# Shutzhund anybody?



## t0nnn (Apr 1, 2009)

Does anyone do shutzhund? 

After talking to a lot of people about Cane Corso's I think we may try her with shutzhund (personal protection).

I know Corso's are bred for guarding and protection so why not do this with her? My uncle is a K9 Police officer and has a Belgian Malinois as is partner (yes partner, he has a badge and bulletproof vest...very cool). He recommended us a K9 trainer about 5 minutes from our house that specializes in shutzhund. He primarily works with German Shepherds and Mali's, but said he had worked with Corso's as well.

I was talking to him on the phone today and he charges $100 for an evaluation, and from there he will let us know if she is ok for the training. Only thing is, if we don't go with the training or she doesn't "pass" the evaluation we don't get a refund. He said depending on the dog it can take 4 months or even 2 years.

After he explained the training and what it's all about, what kind of dogs excell in it, I think Bailey may be awesome for the training.

So does anyone do this? Can you throw up an information on it, or some prices I should be excepting?


----------



## DaneMama (Jun 27, 2008)

I have heard that it takes a lot, never done it personally. But if its something that you want in a dog and are willing to pay for it (if he is charging $100 just for the evaluation, you can expect to pay quite a bit for the actual classes). This type of training will change the way your dog acts on every account. If you enjoy the way she (?) is now, don't expect her to be the same dog after training. The change doesn't necessarily mean a bad one tho...

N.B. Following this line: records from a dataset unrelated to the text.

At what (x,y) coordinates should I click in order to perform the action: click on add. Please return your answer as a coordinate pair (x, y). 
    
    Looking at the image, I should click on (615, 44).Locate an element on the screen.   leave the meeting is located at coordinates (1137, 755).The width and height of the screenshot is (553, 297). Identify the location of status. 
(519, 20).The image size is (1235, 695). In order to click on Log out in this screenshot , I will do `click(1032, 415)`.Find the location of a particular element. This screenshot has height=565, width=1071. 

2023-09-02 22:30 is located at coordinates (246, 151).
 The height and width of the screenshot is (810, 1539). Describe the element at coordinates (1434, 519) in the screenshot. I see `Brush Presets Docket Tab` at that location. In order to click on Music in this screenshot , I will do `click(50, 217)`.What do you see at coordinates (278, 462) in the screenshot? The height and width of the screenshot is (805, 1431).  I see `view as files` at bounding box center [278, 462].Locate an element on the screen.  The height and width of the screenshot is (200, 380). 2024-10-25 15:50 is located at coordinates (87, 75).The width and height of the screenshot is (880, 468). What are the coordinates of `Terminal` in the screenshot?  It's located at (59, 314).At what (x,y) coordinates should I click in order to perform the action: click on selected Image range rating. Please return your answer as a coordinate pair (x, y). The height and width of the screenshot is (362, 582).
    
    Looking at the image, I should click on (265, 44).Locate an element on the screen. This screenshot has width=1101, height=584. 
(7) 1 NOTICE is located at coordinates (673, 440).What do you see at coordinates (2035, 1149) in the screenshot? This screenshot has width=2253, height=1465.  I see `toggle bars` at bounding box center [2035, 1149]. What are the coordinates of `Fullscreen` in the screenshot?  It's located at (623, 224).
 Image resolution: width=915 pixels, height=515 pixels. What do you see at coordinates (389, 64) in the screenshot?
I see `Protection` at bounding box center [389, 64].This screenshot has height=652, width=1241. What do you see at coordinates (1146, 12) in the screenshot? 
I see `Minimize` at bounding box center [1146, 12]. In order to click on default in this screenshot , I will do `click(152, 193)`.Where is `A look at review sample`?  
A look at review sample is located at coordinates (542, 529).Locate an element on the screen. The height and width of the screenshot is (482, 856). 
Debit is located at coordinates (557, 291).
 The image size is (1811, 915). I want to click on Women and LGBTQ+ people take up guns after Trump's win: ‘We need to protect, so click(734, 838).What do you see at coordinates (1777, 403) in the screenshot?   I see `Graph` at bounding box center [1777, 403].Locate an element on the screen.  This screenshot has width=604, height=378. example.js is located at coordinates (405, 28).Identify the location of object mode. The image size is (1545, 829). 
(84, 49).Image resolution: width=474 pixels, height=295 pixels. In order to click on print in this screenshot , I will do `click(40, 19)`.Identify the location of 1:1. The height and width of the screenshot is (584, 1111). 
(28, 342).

What I have seen on the internet is that it will cost at least several thousand dollars ~$2000...and upwards of like $40,000 

But I have no idea what to really look for with a good trainer with good methods and techniques.


----------



## malluver1005 (Nov 15, 2009)

Save your money. Personally, if I had a Cane Corso as a house pet (and they are cool dogs!) I wouldn't do it. They are excellent guard and protection dogs. And with a dog that size and look of intimidation, who would want to assault you? I have heard that it's quite expensive though!


----------



## Corinthian (Oct 13, 2009)

Schutzhund is a sport. You can find a club and they will tell you if your dog is a good candidate for it. Aside from the club fees, you decide how much you want to spend and how much time. They will help you train your dog and advice you, but you will be in charge of the training.


----------